### EXERCISE INSTRUCTIONS
Copy the lines below word for word, beginning with the line that contains "You are a computer-use agent. Image" and continuing through the line that contains "pos(390,586)", both included.

### SOURCE RECORDS
* Begin *

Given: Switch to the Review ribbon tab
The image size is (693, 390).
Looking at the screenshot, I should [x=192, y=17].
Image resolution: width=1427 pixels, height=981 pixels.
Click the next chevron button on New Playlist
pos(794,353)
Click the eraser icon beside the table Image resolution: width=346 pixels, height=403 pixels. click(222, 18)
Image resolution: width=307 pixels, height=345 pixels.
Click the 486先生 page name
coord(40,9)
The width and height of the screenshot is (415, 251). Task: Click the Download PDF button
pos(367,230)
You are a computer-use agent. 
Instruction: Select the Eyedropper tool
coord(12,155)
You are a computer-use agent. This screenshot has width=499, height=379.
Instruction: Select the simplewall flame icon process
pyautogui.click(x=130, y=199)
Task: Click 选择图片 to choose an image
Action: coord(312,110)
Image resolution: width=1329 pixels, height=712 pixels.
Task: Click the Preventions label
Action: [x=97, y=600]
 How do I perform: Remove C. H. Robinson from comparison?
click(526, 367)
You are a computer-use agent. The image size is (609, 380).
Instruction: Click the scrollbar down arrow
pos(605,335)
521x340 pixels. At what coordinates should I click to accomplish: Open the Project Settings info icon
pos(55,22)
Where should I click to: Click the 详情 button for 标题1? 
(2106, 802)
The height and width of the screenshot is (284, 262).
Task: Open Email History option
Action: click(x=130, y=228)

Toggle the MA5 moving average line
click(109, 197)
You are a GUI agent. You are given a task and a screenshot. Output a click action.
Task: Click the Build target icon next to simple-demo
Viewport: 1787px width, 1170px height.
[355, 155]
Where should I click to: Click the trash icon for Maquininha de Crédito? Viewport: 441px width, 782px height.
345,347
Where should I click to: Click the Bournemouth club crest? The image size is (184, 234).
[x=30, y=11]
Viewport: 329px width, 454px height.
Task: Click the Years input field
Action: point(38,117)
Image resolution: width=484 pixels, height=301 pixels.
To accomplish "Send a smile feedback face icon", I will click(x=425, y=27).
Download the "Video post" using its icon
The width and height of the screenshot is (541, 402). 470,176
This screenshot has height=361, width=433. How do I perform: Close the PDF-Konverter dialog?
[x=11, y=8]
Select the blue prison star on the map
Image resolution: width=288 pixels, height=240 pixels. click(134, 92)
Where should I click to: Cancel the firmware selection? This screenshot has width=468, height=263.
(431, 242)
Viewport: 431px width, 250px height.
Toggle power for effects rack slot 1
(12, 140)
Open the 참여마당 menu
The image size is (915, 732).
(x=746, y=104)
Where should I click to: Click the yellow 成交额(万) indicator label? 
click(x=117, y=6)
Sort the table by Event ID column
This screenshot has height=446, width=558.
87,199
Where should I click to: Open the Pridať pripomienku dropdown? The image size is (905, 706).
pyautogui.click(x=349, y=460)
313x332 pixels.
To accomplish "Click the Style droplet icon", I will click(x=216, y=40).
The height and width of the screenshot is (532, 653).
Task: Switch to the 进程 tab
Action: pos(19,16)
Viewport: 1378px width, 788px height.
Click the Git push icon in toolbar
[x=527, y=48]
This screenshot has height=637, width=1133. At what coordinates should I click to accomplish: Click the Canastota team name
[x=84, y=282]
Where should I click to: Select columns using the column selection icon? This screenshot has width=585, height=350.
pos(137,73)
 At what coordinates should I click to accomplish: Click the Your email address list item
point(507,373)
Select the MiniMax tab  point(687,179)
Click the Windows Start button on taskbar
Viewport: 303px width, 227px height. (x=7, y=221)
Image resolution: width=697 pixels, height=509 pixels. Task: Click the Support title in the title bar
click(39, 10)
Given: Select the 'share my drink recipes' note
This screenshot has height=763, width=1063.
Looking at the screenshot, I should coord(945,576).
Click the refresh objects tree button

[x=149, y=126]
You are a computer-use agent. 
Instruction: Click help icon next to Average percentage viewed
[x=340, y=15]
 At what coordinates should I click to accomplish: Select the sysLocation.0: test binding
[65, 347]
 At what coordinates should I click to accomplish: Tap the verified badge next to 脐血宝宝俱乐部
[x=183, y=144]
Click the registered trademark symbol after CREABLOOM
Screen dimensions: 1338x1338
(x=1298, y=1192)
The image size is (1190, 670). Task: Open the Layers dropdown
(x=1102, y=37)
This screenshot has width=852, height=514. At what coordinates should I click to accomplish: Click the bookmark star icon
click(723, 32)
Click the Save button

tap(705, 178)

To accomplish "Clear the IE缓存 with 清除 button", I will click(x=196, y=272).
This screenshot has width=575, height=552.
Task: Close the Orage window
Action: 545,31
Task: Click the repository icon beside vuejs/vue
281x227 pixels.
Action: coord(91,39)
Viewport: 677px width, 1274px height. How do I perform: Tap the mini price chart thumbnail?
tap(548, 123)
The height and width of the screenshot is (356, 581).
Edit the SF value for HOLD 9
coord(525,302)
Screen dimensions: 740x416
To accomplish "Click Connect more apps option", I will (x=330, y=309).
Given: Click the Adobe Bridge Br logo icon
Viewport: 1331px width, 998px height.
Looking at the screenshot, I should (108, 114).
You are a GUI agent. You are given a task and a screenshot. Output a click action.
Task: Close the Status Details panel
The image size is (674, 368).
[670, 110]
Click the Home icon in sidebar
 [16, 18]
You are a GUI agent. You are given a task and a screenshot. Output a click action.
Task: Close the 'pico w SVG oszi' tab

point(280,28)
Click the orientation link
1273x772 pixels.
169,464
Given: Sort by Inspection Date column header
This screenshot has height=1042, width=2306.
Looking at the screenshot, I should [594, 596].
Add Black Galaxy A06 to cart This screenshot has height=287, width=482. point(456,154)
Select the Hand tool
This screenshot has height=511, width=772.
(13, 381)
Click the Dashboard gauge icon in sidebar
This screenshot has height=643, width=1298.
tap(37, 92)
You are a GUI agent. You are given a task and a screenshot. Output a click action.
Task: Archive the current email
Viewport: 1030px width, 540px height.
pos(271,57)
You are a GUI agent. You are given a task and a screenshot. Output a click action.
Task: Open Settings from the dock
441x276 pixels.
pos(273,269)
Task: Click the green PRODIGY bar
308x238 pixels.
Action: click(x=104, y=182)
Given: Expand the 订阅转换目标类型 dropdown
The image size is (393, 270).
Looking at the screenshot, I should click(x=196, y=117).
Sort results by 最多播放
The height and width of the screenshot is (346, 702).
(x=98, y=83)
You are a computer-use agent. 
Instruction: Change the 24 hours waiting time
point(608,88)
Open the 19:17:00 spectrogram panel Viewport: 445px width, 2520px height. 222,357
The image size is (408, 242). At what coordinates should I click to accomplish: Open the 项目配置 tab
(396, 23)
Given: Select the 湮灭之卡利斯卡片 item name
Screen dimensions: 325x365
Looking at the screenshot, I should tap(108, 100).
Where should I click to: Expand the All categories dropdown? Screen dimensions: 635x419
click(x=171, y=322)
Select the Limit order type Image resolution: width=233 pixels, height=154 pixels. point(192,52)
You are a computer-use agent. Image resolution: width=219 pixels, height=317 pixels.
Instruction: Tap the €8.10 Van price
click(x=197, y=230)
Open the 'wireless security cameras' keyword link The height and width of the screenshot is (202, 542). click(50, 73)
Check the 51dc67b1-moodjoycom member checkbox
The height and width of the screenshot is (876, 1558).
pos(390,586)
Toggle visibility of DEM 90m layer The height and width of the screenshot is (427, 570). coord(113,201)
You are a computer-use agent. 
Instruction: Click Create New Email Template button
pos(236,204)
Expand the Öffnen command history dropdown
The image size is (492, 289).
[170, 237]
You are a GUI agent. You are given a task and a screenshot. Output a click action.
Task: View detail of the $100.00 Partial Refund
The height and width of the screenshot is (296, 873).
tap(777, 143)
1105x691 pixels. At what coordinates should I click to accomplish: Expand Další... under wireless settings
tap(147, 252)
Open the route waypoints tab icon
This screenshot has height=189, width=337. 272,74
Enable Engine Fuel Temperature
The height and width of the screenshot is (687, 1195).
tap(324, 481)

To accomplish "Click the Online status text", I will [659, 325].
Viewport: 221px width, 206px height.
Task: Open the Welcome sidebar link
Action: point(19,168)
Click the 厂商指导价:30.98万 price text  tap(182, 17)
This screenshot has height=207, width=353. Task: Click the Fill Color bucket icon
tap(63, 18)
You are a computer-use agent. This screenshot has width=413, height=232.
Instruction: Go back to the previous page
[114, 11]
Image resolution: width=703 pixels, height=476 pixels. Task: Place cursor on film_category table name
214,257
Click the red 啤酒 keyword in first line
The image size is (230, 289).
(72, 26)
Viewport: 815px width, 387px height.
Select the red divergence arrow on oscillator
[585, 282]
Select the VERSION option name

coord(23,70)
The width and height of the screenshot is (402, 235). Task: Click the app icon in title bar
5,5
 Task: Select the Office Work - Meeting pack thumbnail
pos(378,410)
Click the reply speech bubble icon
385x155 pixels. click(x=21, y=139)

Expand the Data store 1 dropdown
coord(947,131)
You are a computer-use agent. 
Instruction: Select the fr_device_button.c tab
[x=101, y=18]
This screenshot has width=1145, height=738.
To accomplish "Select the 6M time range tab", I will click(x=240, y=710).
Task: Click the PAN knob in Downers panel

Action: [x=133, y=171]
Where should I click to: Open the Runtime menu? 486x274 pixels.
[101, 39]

* End *

### ANSWER FOR THIS EXERCISE
You are a computer-use agent. Image resolution: width=219 pixels, height=317 pixels.
Instruction: Tap the €8.10 Van price
click(x=197, y=230)
Open the 'wireless security cameras' keyword link The height and width of the screenshot is (202, 542). click(50, 73)
Check the 51dc67b1-moodjoycom member checkbox
The height and width of the screenshot is (876, 1558).
pos(390,586)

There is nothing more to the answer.